Why can't we have classrooms in classrooms? Beautiful open space? Maybe an organic teaching farm? Security in our town officials that someone values the details of what makes this town beautiful?
I say we can have all that.
But only if you start here and vote no.
Field of dreams
As Bobby rounded the crack in the curb that served as third base, my best friend Robert raced for home to take the throw. I hurled the beat-up ball from the driveway past the yellow mailbox -- on target but short. My 8t-year-old arm could just make the throw in two hops on the asphalt, and Robert snagged it in time to tag Bobby for the last out of the game.
Together we used to take on the neighborhood's ball players, Robert and I, each covering multiple positions on our two-person team. We were good, and were proud of our teamwork. That day after the game he turned to me and asked when my mom planned to bring me down to register for Little League. He misread my downcast eyes as indifference, and tried to entice me by telling me he heard the league had real dugout benches, regulation basepaths, even a scoreboard. I looked up at him and had to tell him no, I couldn't play. Girls weren't allowed. I think he was as sad as I was. After he and some of the neighbor boys joined the league, our street games died off.
At 8 years old, I knew -- with sad certainty -- there were barriers, barriers with consequences. I knew that girls were sometimes given fewer opportunities than boys. That does something to a person.
A lot has changed since the early 1970s, thank goodness.
Yet even today, Fairfield doesn't have a Little League softball field for girls.
It's not for lack of need. I understand there are many active teams here, a whole community devoted to the sport. Who knows how many more girls could play if there were a dedicated field for them, with real dugout benches, regulation basepaths, and even a scoreboard?
It's not because Fairfield doesn't support Little League. Heck, there's not one but actually two boys' fields.
It's not because we don't have the space. As I understand it, a while back Fairfield bought some property to be used for recreation, and it's still available.
I don't know why a girls' field has never been built here. Anyway, we can only learn from the past, not change it. It hurts me deeply to hear that now, finally, when so many pieces are in place to build a field, there's still some opposition.
Let me state the obvious: An 8-year-old girl won't buy any of the arguments put up by the opposition, no matter how well-crafted they may seem. Until a field is built all she'll know is that her brother has a field to play on, and she doesn't. That, as I said, does something to a person. I truly love Fairfield, but really, what kind of town would deliver such a message to its children?
So I am grateful for our Board of Selectmen and our Board of Finance, who have reviewed the proposal with a fine-tooth comb and think building a girls' field -- and building it now -- is a good idea for Fairfield. I respectfully implore our RTM members to carefully consider the consequences -- tangible and intangible -- of their upcoming vote, and please decide in favor of building a field for the girls. It is time, truly.
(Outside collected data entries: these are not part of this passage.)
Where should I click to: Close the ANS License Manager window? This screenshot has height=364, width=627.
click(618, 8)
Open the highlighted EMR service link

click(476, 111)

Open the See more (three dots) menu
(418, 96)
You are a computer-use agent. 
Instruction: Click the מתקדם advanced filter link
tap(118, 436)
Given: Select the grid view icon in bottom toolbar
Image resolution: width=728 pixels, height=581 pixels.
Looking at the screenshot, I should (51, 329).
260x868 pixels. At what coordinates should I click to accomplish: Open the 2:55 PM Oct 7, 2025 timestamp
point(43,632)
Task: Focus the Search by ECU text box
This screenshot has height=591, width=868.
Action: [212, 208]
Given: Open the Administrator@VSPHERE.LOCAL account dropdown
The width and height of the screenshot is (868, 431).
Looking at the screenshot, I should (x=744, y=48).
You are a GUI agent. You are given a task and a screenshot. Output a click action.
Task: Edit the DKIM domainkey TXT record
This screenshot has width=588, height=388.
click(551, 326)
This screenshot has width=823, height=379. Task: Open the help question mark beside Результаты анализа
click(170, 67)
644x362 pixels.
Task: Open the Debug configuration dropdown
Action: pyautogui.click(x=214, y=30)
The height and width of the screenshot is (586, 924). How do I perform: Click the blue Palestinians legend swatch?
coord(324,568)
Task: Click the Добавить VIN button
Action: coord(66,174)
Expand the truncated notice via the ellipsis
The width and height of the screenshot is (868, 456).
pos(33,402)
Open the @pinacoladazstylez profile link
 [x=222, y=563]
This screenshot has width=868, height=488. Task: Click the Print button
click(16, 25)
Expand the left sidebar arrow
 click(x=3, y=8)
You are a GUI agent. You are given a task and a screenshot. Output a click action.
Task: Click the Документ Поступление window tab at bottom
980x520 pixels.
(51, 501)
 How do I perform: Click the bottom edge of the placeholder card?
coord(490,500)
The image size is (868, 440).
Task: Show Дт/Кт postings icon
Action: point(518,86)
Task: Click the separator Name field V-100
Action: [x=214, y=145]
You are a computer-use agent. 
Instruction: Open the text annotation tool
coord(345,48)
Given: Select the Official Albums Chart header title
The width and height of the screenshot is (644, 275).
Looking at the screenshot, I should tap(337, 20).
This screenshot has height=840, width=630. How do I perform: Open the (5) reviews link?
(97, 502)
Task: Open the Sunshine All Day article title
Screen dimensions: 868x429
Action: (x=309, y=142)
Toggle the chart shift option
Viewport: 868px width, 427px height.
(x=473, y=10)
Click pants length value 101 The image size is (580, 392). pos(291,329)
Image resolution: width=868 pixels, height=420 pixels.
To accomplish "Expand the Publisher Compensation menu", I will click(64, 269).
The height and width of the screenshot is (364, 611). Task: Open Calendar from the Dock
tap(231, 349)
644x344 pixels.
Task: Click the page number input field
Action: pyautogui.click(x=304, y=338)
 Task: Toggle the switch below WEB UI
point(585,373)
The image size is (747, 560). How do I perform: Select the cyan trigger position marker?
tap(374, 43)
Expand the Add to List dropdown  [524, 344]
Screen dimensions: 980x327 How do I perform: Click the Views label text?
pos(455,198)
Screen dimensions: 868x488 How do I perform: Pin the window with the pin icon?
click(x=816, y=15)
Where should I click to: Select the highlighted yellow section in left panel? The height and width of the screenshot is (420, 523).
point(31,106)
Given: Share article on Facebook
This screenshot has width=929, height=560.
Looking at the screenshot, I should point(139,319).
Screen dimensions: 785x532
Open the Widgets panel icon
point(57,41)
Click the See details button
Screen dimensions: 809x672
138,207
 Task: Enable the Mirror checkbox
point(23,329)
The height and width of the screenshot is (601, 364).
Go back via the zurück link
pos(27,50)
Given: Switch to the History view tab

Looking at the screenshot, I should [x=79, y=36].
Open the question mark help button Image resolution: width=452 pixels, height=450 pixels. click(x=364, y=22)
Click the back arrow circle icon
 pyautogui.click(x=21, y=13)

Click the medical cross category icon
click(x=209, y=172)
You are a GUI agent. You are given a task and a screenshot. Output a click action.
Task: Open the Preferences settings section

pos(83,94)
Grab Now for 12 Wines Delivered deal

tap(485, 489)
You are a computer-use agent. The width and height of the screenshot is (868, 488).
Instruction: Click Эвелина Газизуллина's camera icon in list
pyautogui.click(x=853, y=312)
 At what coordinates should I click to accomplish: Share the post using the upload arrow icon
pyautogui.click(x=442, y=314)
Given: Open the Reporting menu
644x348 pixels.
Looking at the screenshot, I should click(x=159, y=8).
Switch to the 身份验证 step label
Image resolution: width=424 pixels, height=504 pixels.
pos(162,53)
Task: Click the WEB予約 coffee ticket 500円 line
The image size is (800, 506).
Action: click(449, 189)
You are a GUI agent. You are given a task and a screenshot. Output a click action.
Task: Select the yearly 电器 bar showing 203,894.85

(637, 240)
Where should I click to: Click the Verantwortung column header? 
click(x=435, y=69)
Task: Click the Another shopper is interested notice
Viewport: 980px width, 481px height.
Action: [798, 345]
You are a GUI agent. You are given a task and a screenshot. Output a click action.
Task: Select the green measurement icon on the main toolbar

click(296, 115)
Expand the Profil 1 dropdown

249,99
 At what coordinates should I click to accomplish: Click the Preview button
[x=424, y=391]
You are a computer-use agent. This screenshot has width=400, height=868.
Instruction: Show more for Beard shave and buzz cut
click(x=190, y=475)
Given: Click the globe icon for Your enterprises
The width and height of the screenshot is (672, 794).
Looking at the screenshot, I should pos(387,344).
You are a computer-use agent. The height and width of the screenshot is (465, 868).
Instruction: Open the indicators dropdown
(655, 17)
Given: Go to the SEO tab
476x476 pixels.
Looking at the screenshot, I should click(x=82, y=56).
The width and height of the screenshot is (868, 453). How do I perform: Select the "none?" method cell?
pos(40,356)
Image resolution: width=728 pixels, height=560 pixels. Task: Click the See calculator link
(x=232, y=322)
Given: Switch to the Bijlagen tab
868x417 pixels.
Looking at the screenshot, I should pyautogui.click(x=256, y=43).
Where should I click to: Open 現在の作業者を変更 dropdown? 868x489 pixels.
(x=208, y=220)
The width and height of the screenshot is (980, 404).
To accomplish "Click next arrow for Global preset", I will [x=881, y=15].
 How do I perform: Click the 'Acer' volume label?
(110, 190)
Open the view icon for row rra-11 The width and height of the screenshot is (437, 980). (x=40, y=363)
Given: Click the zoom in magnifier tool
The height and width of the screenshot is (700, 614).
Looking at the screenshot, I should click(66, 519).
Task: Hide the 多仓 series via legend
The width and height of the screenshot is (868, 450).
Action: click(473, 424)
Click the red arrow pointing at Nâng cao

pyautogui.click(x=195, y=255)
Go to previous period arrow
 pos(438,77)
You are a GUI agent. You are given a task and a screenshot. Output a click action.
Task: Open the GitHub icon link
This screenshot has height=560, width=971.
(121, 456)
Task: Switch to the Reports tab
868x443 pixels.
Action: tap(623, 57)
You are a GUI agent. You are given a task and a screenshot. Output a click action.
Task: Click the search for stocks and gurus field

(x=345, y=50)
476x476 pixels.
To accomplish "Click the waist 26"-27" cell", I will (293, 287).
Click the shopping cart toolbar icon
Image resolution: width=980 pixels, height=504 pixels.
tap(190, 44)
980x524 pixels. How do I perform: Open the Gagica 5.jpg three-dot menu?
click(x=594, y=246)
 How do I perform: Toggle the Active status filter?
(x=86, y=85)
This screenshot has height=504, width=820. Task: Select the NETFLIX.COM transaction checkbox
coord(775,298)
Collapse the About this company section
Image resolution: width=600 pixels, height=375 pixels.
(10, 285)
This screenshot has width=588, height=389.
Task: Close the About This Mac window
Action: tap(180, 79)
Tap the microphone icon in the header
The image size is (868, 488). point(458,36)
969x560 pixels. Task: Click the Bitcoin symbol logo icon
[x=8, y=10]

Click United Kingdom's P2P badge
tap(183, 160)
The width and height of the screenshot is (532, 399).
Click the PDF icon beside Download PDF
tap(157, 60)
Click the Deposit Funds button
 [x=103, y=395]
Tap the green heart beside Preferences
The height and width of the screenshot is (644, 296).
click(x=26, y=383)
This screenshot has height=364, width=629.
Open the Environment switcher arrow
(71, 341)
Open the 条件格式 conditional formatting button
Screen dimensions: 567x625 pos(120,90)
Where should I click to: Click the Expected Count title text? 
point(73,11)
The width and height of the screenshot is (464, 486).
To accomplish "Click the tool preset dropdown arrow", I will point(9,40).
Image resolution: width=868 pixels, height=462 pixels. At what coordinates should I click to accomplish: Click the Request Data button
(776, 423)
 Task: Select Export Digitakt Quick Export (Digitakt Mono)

Writer's note: The writer has no vested interest in the girls league; her daughter is in college and past Little League age.
Maintain open space
I am as a concerned resident who is urging you to vote no to the $350,000 proposal to build a girls' softball field on the last piece of open space property on Hoyden's Hill Lane. If not voted against, this will destroy almost 10 acres of irreplaceable open space. Open space benefits all town residents and a ball field will only be usable by a few. Open space adds to the quality of life in our town for all residents now and generations to come. Losing the open space would have adverse effects on wildlife that make this space their home. Let's maintain the beauty and integrity of this town and vote no to the girls' softball field proposal.